Al escanear el código las víctimas son dirigidas a sitios web que simulan ser confiables, en las que se solicitan datos personales, información bancaria o credenciales de acceso.
En otros casos, se descarga un software malicioso que compromete la seguridad del dispositivo o el equipo de cómputo desde donde se revisó el QR.
Cuando los estafadores consiguen la información personal pueden realizar cargos no autorizados, robo de identidad, acceso a cuentas bancarias y suplantación digital.

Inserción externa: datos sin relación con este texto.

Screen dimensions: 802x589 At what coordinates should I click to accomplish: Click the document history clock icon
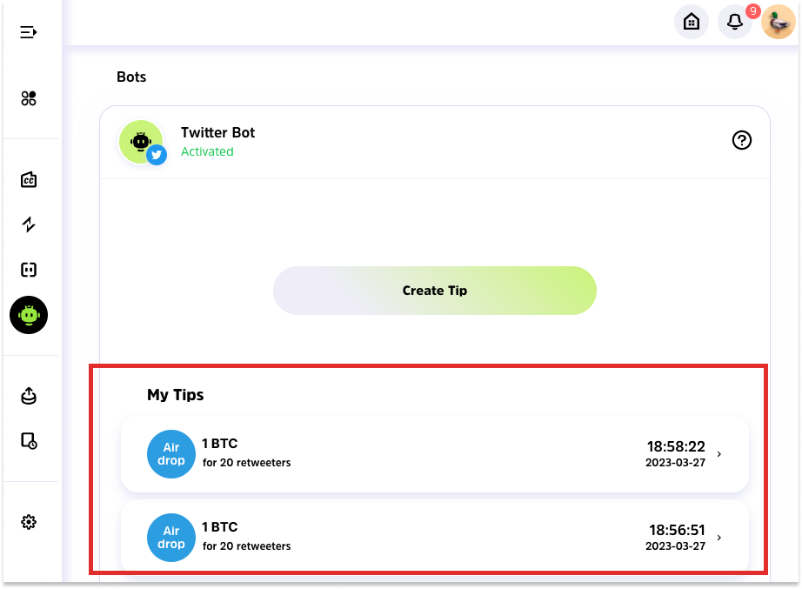pos(29,440)
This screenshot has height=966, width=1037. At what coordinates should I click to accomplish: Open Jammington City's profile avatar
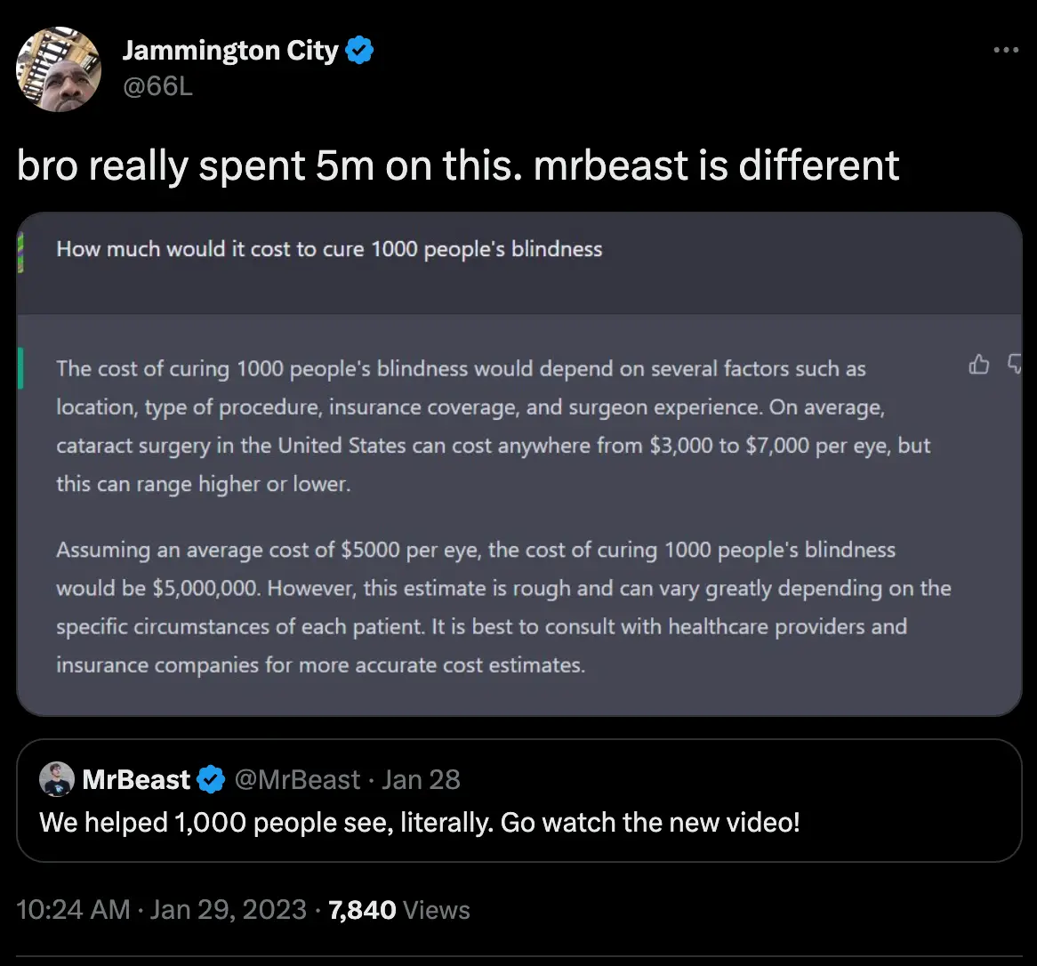pyautogui.click(x=58, y=68)
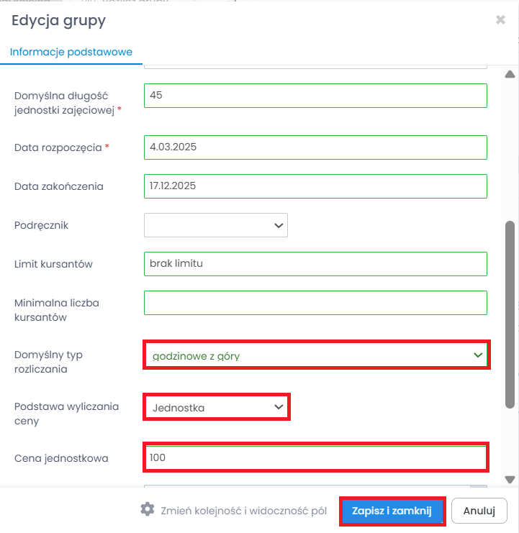Click the unit price input showing 100

[x=315, y=457]
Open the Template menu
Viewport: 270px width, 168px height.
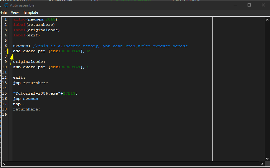click(x=31, y=12)
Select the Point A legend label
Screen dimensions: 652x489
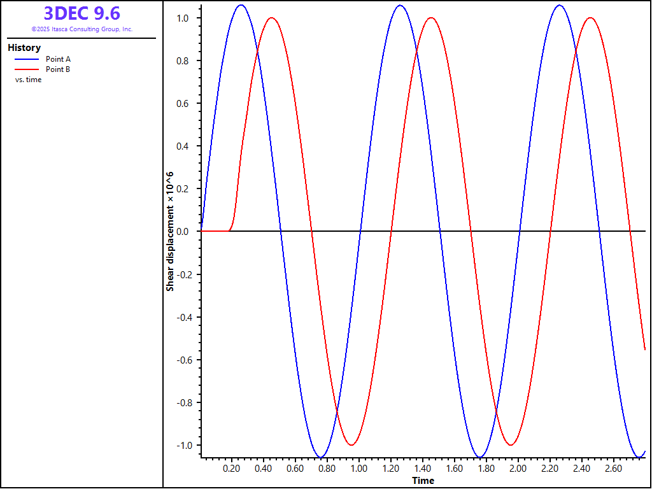[58, 59]
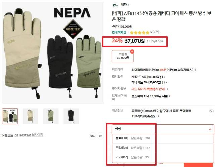Image resolution: width=216 pixels, height=167 pixels.
Task: Select 블랙(C01) color option
Action: coord(163,138)
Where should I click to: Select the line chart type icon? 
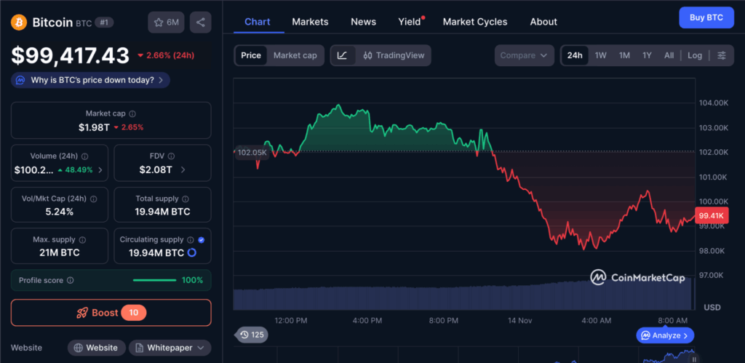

Por lo anterior la Policía Cibernética emitió las siguientes recomendaciones:
No escanees códigos QR de paquetes o mensajes que no hayas solicitado o que provengan de remitentes desconocidos.
No proporciones información personal, financiera o de contacto en páginas web a las que accedas mediante códigos sospechosos.
Verifica la autenticidad del remitente antes de realizar cualquier acción.
Actualiza el sistema operativo, antivirus y software de seguridad de tus dispositivos electrónicos.
Desconfía de sitios que soliciten datos personales o pagos urgentes sin ofrecer garantías claras.
Revisa cuidadosamente la dirección web antes de ingresar información sensible.
Documenta cualquier paquete o mensaje sospechoso mediante fotografías o capturas de pantalla.
Reporta de inmediato cualquier intento de fraude.